Por racistas que suenen esos comentarios 45 años después, Biden fue la pareja de gobierno del primer presidente afroamericano y tiene en su haber una larga trayectoria en defensa de los derechos civiles que su equipo trata desesperadamente de destacar. Nadie cree que de verdad sea un racista, pero todos vieron en ese momento a una eficaz fiscal de 54 años, líder del decisivo voto afroamericano, capaz de acorralar a un hombre blanco de 76 años con colmillo afilado que en ese momento se convirtió en el inconsciente colectivo en el proxy de Donald Trump.

Eso es lo que buscan con ahínco todos los demócratas que en estos meses estudian el paquete de 23 aspirantes para empezar a decidir a partir de febrero quién será capaz de batir al actual mandatario.

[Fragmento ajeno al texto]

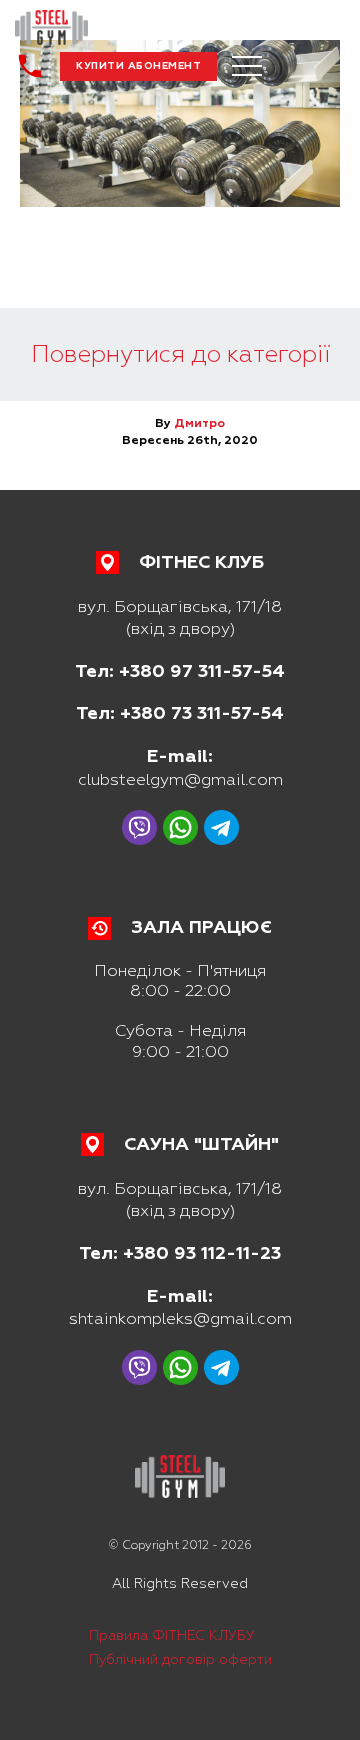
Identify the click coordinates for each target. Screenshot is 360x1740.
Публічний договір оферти (180, 1659)
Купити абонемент (138, 66)
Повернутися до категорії (180, 354)
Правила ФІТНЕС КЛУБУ (172, 1635)
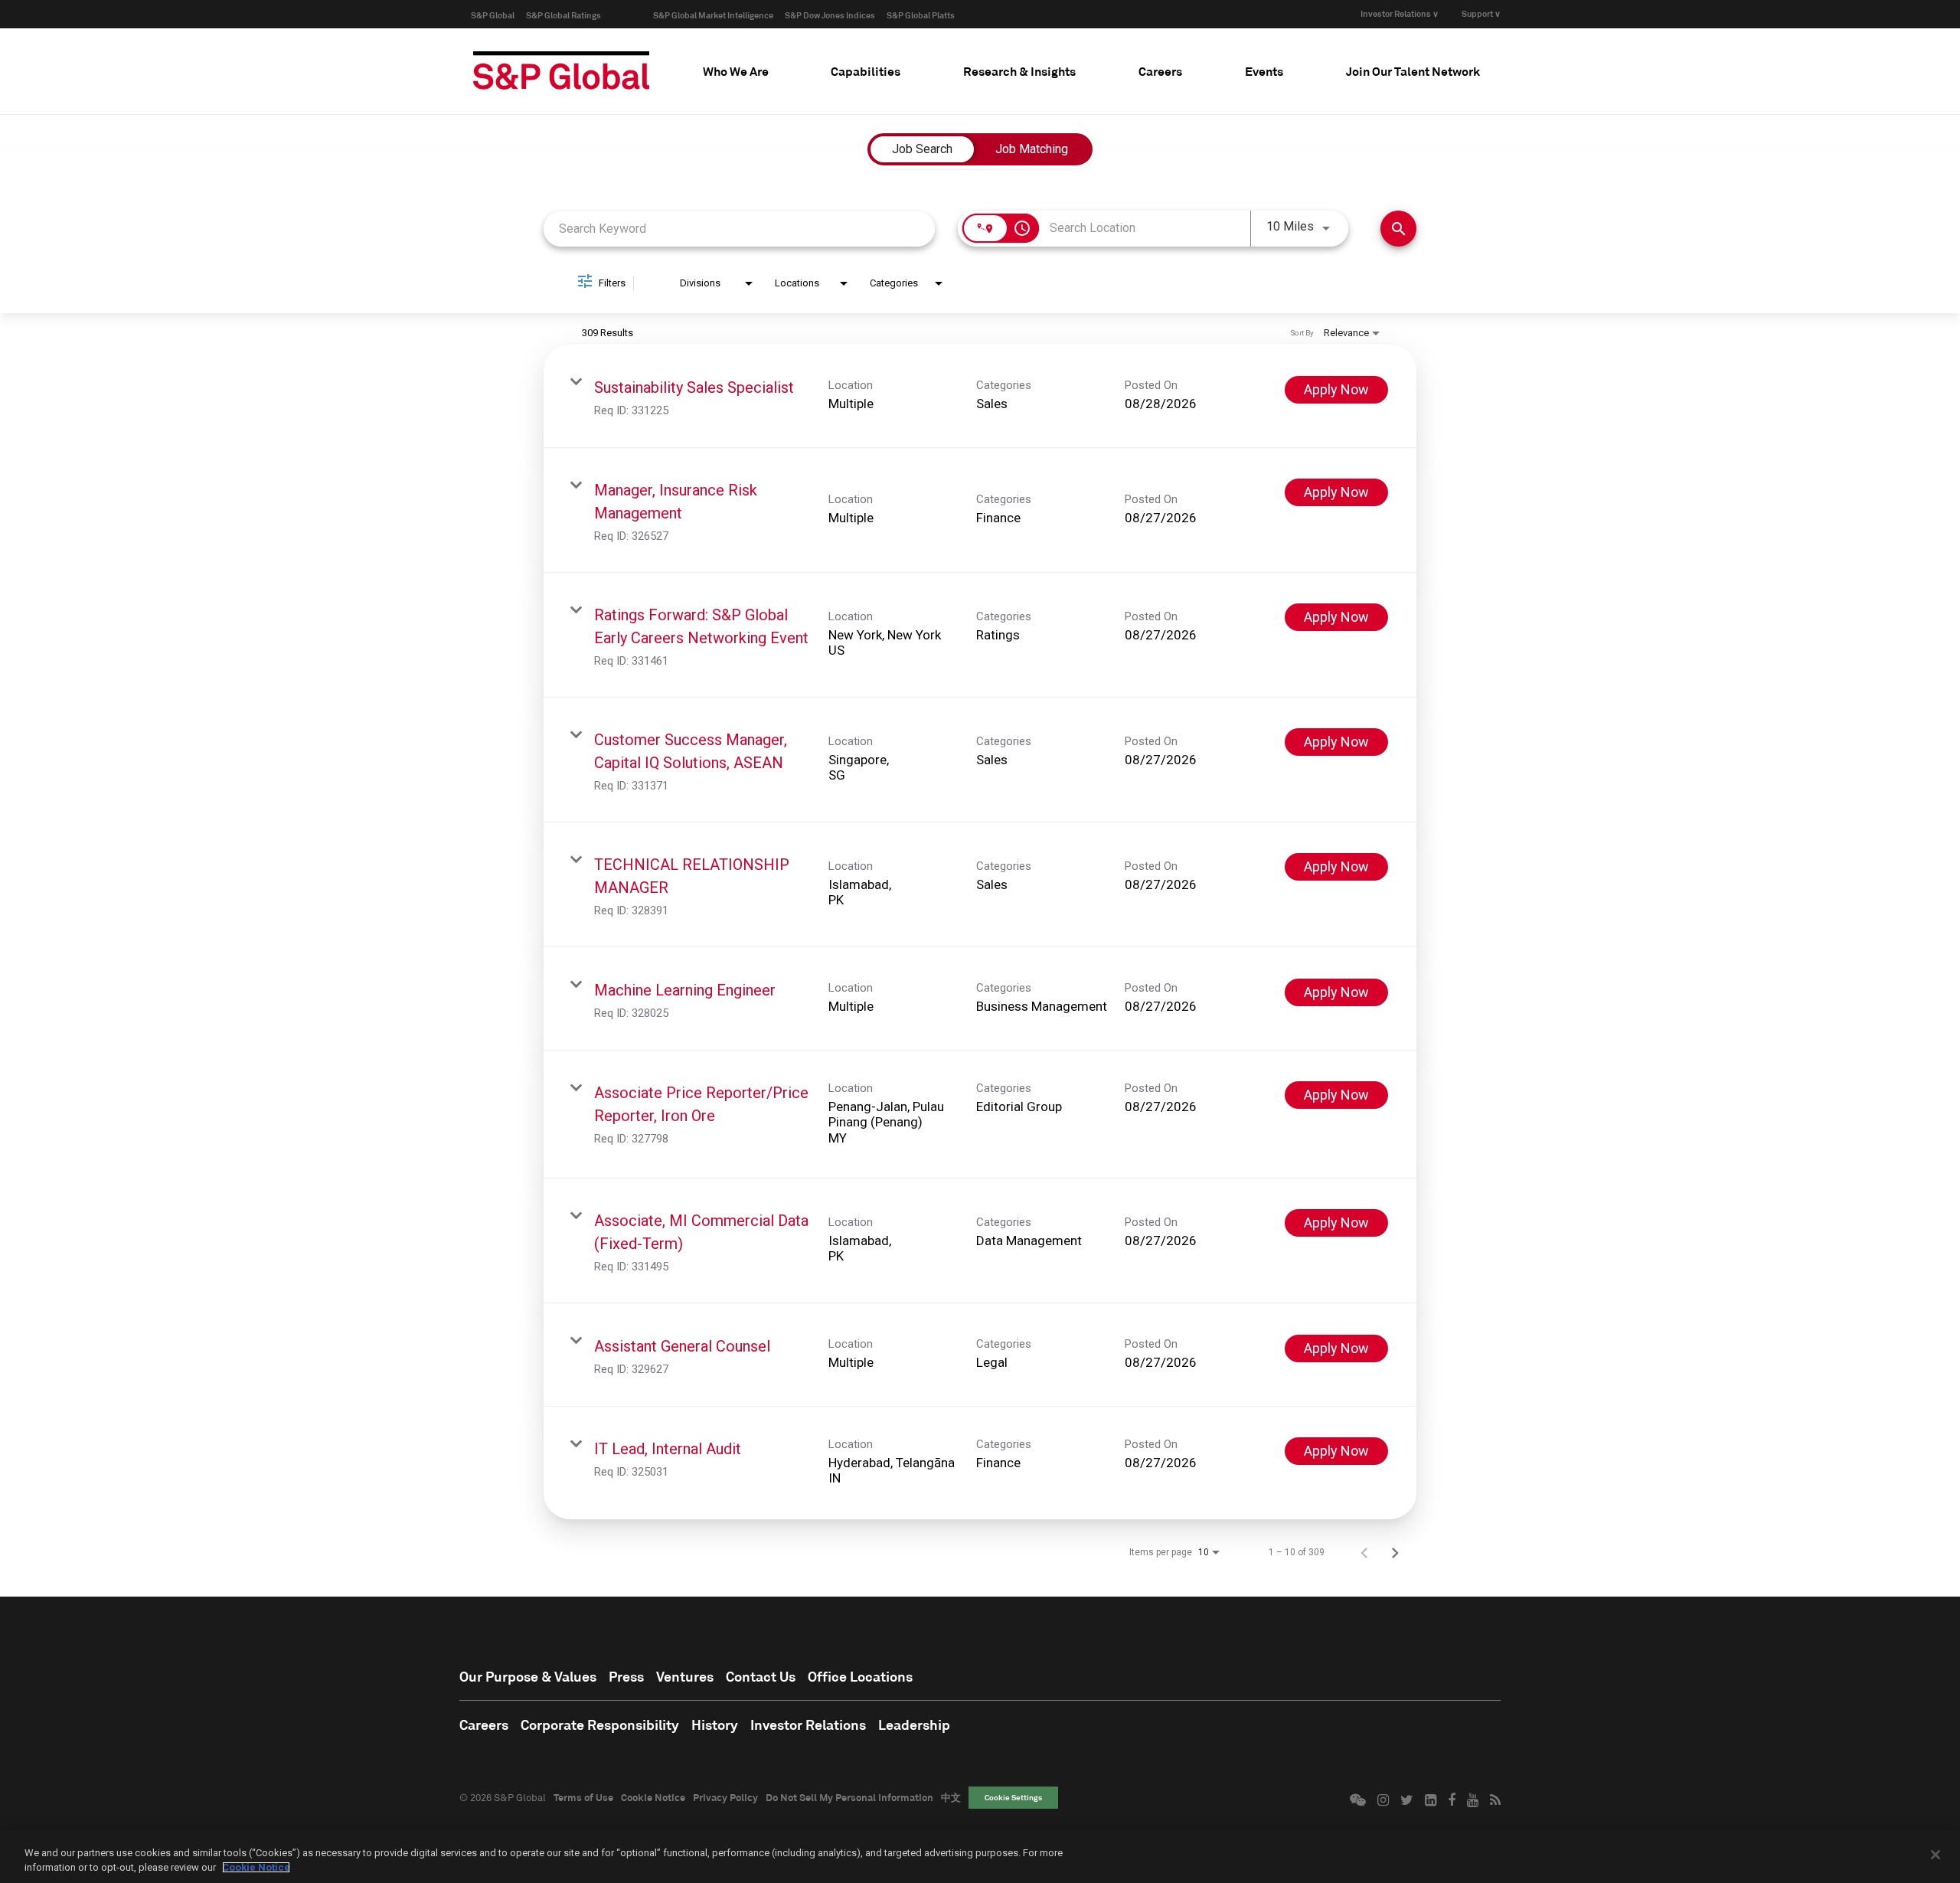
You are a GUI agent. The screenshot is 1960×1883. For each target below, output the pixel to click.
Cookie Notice (653, 1797)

El senador socialista Bernie Sanders, que partió como favorito por haber ganado a Hillary Clinton en Iowa en 2016, evitó la confrontación directa y prefirió presentarse como el único con agallas para enfrentarse a los verdaderos demonios del sistema, la avaricia empresarial y su indebida influencia en el gobierno más poderoso del mundo.

Por el contrario, la senadora Kisrtsen Gillibrand a la que Clinton dejó su asiento al Senado prefirió defender al capitalismo, que no cree intrínsecamente unido a la avaricia. Otra promesa que se desinfla, Pete Buttigieg, el alcalde gay de South Bend (Indiana), bajo presión por no haber despedido al policía que el mes pasado mató a un negro desarmado, optó anoche por atacar al sector del electorado que con seguridad nunca votaría por un gay: Los evangélicos. Esos que han perdido «todo el derecho de usar un lenguaje religioso» tras haber condonado la política de separación familiar de Trump en la frontera.

Con estos combates televisados los demócratas esperan que de aquí a que se pronuncien los votantes de Iowa en febrero se hayan retirado la mitad de los aspirantes y, para el verano siguiente, puedan coronar a un digno rival de Trump, en torno al cual unir al partido. El presidente alcanzó a ver un retazo del debate antes de reunirse con Angela Merkel en Japón durante la cumbre del G-20 y se declaró inmediatamente vencedor de la disputa que ni siquiera ha empezado. «Aburrido», tuiteó la primera noche desde el avión. Ayer fue aún más lejos. «Todos los demócratas han levantado la mano en favor de darle a los inmigrantes ilegales asistencia sanitaria ilimitada. ¿Y qué hay de ocuparse primero de los estadounidenses? Aquí se acabó la carrera».